The second film of the weekend, Black Swan, is, as many reviewers have noted, way over-the-top, but I enjoyed it. Director Darren Aronofsky returns here to his fascination with slow descents into psychosis of the sort he explored in his Requiem for a Dream – the film for which Ellen Burstyn should have won the academy award, truth be told. Natalie Portman, the main character here, is no Ellen Burstyn, but she is very well-cast as the ballerina trying desperately to get in touch with her darker, more passionate side. The deteriorating interiors of Burstyn’s and Portman’s apartments are so similar in style, and serve so similar metaphorical purposes, that Aronofsky seems to be committing a sort of self-homage with them (and he is clearly responsible, since the art directors were different on the two movies). My only quibble with the script concerns the final thirty seconds or so. I won’t give away the ending, but suffice it to say that if Aronofsky had been a bit more compassionate towards Portman’s character (and had made a few tweaks elsewhere in the film to heighten the ambiguity of her situation), he might have made a truly inspiring film about the sort of tunnel-visioned dedication it takes to become a great artist, rather than, well, a downer that verges on self-parody.

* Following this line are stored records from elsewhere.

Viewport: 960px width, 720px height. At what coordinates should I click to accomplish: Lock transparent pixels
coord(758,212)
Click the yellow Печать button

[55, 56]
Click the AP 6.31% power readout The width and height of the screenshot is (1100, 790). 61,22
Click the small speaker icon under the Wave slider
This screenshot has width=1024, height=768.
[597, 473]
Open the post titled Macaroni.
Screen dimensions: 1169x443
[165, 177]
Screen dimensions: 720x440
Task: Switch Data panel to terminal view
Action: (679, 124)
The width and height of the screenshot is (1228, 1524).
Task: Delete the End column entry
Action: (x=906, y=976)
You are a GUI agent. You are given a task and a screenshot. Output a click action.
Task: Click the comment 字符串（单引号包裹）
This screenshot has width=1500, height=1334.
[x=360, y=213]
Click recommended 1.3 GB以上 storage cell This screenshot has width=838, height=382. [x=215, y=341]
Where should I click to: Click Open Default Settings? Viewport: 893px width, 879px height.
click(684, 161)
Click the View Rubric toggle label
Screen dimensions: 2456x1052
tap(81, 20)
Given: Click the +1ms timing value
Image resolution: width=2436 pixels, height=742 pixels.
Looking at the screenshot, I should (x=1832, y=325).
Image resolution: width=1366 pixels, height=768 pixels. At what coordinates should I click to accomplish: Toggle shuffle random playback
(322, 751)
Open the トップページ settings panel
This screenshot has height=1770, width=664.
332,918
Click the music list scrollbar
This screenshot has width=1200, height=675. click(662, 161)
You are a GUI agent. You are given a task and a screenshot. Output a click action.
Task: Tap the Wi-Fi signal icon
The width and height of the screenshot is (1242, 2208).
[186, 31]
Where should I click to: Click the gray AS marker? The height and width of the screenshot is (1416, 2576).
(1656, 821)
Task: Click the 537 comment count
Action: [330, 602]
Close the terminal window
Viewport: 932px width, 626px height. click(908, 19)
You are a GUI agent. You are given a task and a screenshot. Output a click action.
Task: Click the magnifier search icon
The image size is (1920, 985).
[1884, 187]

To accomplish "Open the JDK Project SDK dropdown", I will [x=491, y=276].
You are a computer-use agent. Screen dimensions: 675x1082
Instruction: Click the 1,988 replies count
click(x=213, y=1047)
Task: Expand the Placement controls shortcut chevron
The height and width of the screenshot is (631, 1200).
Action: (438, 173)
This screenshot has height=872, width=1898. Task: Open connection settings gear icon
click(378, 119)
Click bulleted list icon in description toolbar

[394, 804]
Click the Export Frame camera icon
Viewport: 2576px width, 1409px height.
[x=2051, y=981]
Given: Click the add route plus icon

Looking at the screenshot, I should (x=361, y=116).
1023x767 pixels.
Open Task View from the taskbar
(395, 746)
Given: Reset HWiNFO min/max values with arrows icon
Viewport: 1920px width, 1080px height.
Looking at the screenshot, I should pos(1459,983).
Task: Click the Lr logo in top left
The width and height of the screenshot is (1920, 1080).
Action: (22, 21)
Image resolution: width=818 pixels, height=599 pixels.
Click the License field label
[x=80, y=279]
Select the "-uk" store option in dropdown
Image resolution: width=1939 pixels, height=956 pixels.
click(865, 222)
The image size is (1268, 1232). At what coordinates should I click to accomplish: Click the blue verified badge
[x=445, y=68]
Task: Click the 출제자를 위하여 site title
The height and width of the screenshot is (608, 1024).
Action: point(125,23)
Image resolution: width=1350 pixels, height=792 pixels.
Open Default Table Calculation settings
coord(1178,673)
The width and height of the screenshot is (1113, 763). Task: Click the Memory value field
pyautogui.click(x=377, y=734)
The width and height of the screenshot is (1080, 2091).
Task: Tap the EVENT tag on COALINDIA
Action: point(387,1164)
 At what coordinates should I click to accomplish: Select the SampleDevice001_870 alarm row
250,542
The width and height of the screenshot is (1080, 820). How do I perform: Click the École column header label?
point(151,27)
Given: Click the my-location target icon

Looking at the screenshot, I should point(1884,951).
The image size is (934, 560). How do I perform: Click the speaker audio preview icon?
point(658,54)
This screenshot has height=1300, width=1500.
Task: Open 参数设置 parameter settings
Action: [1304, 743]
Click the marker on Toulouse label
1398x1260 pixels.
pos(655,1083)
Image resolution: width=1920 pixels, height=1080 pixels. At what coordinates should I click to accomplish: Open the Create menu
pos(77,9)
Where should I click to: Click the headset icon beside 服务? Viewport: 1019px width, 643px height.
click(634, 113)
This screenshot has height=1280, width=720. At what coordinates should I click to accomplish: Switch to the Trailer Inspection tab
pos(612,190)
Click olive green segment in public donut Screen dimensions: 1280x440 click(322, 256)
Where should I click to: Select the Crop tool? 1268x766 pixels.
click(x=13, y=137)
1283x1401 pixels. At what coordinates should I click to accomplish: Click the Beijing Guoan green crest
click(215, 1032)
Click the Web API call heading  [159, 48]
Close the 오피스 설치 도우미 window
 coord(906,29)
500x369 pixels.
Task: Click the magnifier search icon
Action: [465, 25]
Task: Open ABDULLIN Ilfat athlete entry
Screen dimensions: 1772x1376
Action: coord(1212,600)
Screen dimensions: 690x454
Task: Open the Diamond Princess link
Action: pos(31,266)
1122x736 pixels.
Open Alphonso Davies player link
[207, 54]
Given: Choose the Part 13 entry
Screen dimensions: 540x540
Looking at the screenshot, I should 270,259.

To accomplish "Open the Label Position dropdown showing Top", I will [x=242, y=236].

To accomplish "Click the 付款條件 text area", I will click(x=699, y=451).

The third film, The King’s Speech, featuring an Oscar-worthy performance by Colin Firth, was the most restrained (befitting the reserve of its royal British characters), but I think the best of the bunch. Of course, I might be prejudiced by the fact that, like Colin Firth’s King George VI, I required the services of a speech therapist for a time, albeit at a much younger age than he. While King George had a stammer even as an adult, I had the much easier-to-correct problem of my Ls and Rs sounding like Ws – real cute at 5, a real curse at 7 (when I had my sessions with my therapist). I don’t remember her name; I just remember how she gently and kindly taught me where to put my tongue in order to properly pronounce my consonants. We played board games that, when you landed on certain squares, required the making of certain sounds. Fun! Within a few weeks, the issue was resolved before it had the chance to permanently scar my personality… It’s best to save the scarring experiences for adolescence.